ACTIVITY: Without changing anything, set down every line shown below.
•••
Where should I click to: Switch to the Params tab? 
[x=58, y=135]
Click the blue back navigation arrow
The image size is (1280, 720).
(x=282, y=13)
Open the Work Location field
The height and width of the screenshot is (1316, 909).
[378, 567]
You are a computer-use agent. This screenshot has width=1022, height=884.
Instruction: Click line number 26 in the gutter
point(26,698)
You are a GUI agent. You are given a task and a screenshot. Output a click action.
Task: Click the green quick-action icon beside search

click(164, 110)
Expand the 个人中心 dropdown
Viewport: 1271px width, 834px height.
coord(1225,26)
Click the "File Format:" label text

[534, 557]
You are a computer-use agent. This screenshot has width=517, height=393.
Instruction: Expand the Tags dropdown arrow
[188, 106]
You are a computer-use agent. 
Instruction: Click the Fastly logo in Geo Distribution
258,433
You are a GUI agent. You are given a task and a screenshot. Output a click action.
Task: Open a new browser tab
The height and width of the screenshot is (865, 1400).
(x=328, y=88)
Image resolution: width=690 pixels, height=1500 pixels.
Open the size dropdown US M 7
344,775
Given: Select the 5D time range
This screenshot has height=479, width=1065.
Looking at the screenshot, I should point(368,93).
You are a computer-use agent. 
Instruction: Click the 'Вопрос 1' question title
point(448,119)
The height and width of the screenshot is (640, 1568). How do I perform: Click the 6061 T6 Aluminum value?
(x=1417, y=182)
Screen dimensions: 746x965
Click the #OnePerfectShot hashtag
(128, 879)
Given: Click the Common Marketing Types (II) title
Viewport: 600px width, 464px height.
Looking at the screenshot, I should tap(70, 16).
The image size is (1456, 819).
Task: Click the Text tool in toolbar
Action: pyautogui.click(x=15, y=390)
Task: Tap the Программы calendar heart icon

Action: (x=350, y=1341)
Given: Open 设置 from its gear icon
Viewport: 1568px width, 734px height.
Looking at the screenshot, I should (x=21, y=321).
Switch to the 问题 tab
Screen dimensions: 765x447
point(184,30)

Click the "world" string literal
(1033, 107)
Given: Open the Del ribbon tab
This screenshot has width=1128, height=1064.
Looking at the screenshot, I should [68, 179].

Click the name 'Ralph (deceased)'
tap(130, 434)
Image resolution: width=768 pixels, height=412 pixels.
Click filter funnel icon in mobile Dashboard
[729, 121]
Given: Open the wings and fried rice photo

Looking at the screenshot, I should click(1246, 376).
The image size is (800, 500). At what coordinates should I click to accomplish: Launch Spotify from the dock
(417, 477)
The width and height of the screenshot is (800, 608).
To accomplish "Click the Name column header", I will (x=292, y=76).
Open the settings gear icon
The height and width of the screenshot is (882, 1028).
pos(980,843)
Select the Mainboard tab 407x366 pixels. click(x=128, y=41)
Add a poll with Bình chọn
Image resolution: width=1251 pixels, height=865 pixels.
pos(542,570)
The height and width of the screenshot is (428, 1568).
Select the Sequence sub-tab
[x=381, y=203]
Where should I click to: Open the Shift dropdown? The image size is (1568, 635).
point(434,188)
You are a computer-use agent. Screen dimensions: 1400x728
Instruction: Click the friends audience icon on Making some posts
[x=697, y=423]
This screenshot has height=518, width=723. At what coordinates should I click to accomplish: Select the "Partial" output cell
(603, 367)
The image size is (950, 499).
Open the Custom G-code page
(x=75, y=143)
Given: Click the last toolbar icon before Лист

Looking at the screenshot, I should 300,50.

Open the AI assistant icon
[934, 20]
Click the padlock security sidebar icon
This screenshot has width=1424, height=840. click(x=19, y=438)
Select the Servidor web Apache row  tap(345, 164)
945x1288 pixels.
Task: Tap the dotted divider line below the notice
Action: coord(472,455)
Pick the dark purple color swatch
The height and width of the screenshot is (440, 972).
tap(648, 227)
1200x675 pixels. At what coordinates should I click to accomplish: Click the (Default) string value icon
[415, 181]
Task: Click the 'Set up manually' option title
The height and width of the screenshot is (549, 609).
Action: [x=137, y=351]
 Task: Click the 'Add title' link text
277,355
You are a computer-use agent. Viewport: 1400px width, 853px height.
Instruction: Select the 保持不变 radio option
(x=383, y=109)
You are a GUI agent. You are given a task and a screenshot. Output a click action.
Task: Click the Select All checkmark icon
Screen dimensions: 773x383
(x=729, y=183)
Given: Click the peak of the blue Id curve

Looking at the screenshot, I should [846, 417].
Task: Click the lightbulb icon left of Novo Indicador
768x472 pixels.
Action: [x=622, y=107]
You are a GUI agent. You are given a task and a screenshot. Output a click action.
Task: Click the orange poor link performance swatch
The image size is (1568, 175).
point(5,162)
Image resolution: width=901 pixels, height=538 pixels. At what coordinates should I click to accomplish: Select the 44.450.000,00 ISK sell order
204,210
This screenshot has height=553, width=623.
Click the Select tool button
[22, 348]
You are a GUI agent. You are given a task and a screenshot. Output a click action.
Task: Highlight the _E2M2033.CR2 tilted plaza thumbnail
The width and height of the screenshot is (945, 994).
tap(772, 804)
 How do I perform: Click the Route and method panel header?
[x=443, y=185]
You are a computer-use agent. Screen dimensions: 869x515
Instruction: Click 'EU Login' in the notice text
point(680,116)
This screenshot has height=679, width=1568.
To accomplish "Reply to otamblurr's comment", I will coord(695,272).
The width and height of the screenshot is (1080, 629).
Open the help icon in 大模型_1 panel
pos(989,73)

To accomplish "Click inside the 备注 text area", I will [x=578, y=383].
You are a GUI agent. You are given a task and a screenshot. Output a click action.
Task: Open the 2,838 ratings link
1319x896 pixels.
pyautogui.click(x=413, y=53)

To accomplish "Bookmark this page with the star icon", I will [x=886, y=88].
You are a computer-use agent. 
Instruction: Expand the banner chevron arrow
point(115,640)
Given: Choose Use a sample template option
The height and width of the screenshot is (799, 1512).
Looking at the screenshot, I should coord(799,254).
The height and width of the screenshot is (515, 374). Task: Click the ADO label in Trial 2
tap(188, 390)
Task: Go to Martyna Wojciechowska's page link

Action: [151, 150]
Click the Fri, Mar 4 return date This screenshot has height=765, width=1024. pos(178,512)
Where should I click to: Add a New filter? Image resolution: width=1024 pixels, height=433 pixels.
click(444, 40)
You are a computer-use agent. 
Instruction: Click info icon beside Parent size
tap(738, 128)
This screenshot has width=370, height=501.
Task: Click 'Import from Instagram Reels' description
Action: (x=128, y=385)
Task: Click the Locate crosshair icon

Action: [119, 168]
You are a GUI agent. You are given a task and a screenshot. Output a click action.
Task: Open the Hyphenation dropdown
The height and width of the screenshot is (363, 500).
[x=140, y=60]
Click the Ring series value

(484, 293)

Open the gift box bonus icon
•••
RESULT OF THIS EXERCISE:
Where should I click to: Switch to the Params tab? 
[x=58, y=135]
Click the blue back navigation arrow
The image size is (1280, 720).
(x=282, y=13)
Open the Work Location field
The height and width of the screenshot is (1316, 909).
[378, 567]
You are a computer-use agent. This screenshot has width=1022, height=884.
Instruction: Click line number 26 in the gutter
point(26,698)
You are a GUI agent. You are given a task and a screenshot. Output a click action.
Task: Click the green quick-action icon beside search

click(164, 110)
Expand the 个人中心 dropdown
Viewport: 1271px width, 834px height.
coord(1225,26)
Click the "File Format:" label text

[534, 557]
You are a computer-use agent. This screenshot has width=517, height=393.
Instruction: Expand the Tags dropdown arrow
[188, 106]
You are a computer-use agent. 
Instruction: Click the Fastly logo in Geo Distribution
258,433
You are a GUI agent. You are given a task and a screenshot. Output a click action.
Task: Open a new browser tab
The height and width of the screenshot is (865, 1400).
(x=328, y=88)
Image resolution: width=690 pixels, height=1500 pixels.
Open the size dropdown US M 7
344,775
Given: Select the 5D time range
This screenshot has height=479, width=1065.
Looking at the screenshot, I should point(368,93).
You are a computer-use agent. 
Instruction: Click the 'Вопрос 1' question title
point(448,119)
The height and width of the screenshot is (640, 1568). How do I perform: Click the 6061 T6 Aluminum value?
(x=1417, y=182)
Screen dimensions: 746x965
Click the #OnePerfectShot hashtag
(128, 879)
Given: Click the Common Marketing Types (II) title
Viewport: 600px width, 464px height.
Looking at the screenshot, I should tap(70, 16).
The image size is (1456, 819).
Task: Click the Text tool in toolbar
Action: pyautogui.click(x=15, y=390)
Task: Tap the Программы calendar heart icon

Action: (x=350, y=1341)
Given: Open 设置 from its gear icon
Viewport: 1568px width, 734px height.
Looking at the screenshot, I should (x=21, y=321).
Switch to the 问题 tab
Screen dimensions: 765x447
point(184,30)

Click the "world" string literal
(1033, 107)
Given: Open the Del ribbon tab
This screenshot has width=1128, height=1064.
Looking at the screenshot, I should [68, 179].

Click the name 'Ralph (deceased)'
tap(130, 434)
Image resolution: width=768 pixels, height=412 pixels.
Click filter funnel icon in mobile Dashboard
[729, 121]
Given: Open the wings and fried rice photo

Looking at the screenshot, I should click(1246, 376).
The image size is (800, 500). At what coordinates should I click to accomplish: Launch Spotify from the dock
(417, 477)
The width and height of the screenshot is (800, 608).
To accomplish "Click the Name column header", I will (x=292, y=76).
Open the settings gear icon
The height and width of the screenshot is (882, 1028).
pos(980,843)
Select the Mainboard tab 407x366 pixels. click(x=128, y=41)
Add a poll with Bình chọn
Image resolution: width=1251 pixels, height=865 pixels.
pos(542,570)
The height and width of the screenshot is (428, 1568).
Select the Sequence sub-tab
[x=381, y=203]
Where should I click to: Open the Shift dropdown? The image size is (1568, 635).
point(434,188)
You are a computer-use agent. Screen dimensions: 1400x728
Instruction: Click the friends audience icon on Making some posts
[x=697, y=423]
This screenshot has height=518, width=723. At what coordinates should I click to accomplish: Select the "Partial" output cell
(603, 367)
The image size is (950, 499).
Open the Custom G-code page
(x=75, y=143)
Given: Click the last toolbar icon before Лист

Looking at the screenshot, I should 300,50.

Open the AI assistant icon
[934, 20]
Click the padlock security sidebar icon
This screenshot has width=1424, height=840. click(x=19, y=438)
Select the Servidor web Apache row  tap(345, 164)
945x1288 pixels.
Task: Tap the dotted divider line below the notice
Action: coord(472,455)
Pick the dark purple color swatch
The height and width of the screenshot is (440, 972).
tap(648, 227)
1200x675 pixels. At what coordinates should I click to accomplish: Click the (Default) string value icon
[415, 181]
Task: Click the 'Set up manually' option title
The height and width of the screenshot is (549, 609).
Action: [x=137, y=351]
 Task: Click the 'Add title' link text
277,355
You are a computer-use agent. Viewport: 1400px width, 853px height.
Instruction: Select the 保持不变 radio option
(x=383, y=109)
You are a GUI agent. You are given a task and a screenshot. Output a click action.
Task: Click the Select All checkmark icon
Screen dimensions: 773x383
(x=729, y=183)
Given: Click the peak of the blue Id curve

Looking at the screenshot, I should [846, 417].
Task: Click the lightbulb icon left of Novo Indicador
768x472 pixels.
Action: [x=622, y=107]
You are a GUI agent. You are given a task and a screenshot. Output a click action.
Task: Click the orange poor link performance swatch
The image size is (1568, 175).
point(5,162)
Image resolution: width=901 pixels, height=538 pixels. At what coordinates should I click to accomplish: Select the 44.450.000,00 ISK sell order
204,210
This screenshot has height=553, width=623.
Click the Select tool button
[22, 348]
You are a GUI agent. You are given a task and a screenshot. Output a click action.
Task: Highlight the _E2M2033.CR2 tilted plaza thumbnail
The width and height of the screenshot is (945, 994).
tap(772, 804)
 How do I perform: Click the Route and method panel header?
[x=443, y=185]
You are a computer-use agent. Screen dimensions: 869x515
Instruction: Click 'EU Login' in the notice text
point(680,116)
This screenshot has height=679, width=1568.
To accomplish "Reply to otamblurr's comment", I will coord(695,272).
The width and height of the screenshot is (1080, 629).
Open the help icon in 大模型_1 panel
pos(989,73)

To accomplish "Click inside the 备注 text area", I will [x=578, y=383].
You are a GUI agent. You are given a task and a screenshot. Output a click action.
Task: Open the 2,838 ratings link
1319x896 pixels.
pyautogui.click(x=413, y=53)

To accomplish "Bookmark this page with the star icon", I will [x=886, y=88].
You are a computer-use agent. 
Instruction: Expand the banner chevron arrow
point(115,640)
Given: Choose Use a sample template option
The height and width of the screenshot is (799, 1512).
Looking at the screenshot, I should coord(799,254).
The height and width of the screenshot is (515, 374). Task: Click the ADO label in Trial 2
tap(188, 390)
Task: Go to Martyna Wojciechowska's page link

Action: [151, 150]
Click the Fri, Mar 4 return date This screenshot has height=765, width=1024. pos(178,512)
Where should I click to: Add a New filter? Image resolution: width=1024 pixels, height=433 pixels.
click(444, 40)
You are a computer-use agent. 
Instruction: Click info icon beside Parent size
tap(738, 128)
This screenshot has width=370, height=501.
Task: Click 'Import from Instagram Reels' description
Action: (x=128, y=385)
Task: Click the Locate crosshair icon

Action: [119, 168]
You are a GUI agent. You are given a task and a screenshot. Output a click action.
Task: Open the Hyphenation dropdown
The height and width of the screenshot is (363, 500).
[x=140, y=60]
Click the Ring series value

(484, 293)

Open the gift box bonus icon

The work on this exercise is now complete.